I have never ridden in an ambulance, but my husband has several times. They do tend to see ambulance patients more quickly than walk-ins, but as he has developed more and more health problems it seems to take less and less time before we are seen.
The longest we ever spent in an emergency room was 11 hours. It was shortly after Katrina and Rita so the hospitals were incredibly full of patients from Louisiana and Mississippi (we are in Texas) and we waited that long for him to get a bed upstairs.
Most recently we went to the emergency room and got seen within 30 minutes. This was in large part because I have learned how to talk to triage nurses. To a lesser degree it was because my husband looked sick, which, when used by an ER worker, means “this guy is not going to be sent home. He needs to go into the hospital so let’s go ahead and start an IV now in case he codes.”
Oddly enough, when his gall bladder burst we went to the ER twice and they kept sending him home, but with an appointment to be assessed for surgery.

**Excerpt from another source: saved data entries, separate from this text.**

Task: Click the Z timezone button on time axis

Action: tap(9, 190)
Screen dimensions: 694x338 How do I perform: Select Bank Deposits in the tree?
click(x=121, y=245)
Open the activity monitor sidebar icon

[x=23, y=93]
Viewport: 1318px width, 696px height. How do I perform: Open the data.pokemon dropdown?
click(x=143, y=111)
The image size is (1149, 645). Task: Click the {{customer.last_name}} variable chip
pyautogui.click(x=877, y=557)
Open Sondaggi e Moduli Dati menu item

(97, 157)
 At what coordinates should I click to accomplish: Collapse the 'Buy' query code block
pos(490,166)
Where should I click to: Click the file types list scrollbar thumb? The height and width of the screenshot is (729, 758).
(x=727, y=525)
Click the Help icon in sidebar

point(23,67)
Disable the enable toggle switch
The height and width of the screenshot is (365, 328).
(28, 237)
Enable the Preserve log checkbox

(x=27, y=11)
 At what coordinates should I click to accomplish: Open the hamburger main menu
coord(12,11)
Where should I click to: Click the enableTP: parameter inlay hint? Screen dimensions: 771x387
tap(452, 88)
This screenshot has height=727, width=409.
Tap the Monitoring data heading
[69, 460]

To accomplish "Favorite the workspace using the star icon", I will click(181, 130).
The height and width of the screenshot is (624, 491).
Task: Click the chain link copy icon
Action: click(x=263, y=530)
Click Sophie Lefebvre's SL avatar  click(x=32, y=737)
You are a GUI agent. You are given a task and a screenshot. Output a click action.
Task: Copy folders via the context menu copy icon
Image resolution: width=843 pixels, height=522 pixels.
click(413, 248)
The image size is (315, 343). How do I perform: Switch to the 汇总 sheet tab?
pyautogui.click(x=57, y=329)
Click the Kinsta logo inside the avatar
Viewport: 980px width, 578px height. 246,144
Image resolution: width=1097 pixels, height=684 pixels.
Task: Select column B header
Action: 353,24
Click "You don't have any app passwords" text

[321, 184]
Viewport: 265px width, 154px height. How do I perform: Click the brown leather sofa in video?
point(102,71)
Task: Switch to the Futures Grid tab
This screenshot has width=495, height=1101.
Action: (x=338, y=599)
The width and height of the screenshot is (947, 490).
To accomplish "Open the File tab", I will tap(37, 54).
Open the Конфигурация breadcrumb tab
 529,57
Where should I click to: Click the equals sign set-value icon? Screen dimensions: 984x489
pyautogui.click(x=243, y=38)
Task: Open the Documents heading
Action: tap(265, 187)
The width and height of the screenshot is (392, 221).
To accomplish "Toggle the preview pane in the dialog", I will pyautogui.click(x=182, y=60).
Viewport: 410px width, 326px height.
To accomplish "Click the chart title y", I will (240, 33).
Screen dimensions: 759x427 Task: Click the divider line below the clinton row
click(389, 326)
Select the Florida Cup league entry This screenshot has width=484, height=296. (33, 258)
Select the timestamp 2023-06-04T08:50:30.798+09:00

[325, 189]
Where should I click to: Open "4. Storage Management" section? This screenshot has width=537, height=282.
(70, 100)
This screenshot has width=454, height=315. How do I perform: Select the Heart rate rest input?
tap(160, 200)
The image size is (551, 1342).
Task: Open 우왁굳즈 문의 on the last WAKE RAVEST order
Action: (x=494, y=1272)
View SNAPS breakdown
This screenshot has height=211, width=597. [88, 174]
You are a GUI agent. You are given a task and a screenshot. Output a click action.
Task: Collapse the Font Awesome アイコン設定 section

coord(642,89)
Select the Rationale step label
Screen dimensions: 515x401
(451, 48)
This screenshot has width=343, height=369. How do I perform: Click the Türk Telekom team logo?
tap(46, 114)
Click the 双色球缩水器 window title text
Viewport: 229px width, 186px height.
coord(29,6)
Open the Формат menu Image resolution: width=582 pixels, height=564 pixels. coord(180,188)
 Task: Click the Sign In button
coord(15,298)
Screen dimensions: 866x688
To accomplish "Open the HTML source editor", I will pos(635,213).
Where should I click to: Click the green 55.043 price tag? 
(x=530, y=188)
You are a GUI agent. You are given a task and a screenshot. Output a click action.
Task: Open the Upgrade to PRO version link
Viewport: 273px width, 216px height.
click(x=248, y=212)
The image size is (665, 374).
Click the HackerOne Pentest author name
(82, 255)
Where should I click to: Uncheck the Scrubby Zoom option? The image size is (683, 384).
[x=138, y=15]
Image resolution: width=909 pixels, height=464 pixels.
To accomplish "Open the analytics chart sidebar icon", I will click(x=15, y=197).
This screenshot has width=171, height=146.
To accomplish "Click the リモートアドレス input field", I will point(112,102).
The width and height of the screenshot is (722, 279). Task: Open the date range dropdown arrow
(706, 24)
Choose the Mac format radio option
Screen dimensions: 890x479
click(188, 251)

Fortunately he went into a coma while we were waiting in that doctor’s office, which was in the hospital that has the trauma center. The nurses got to wheel him from the doctor’s office straight to ICU – they were thrilled because they never get to do that. He remained in a coma for three weeks but he pulled through.
There are code words that let the ER staff know who needs to be seen ASAP, and we apparently are using them now.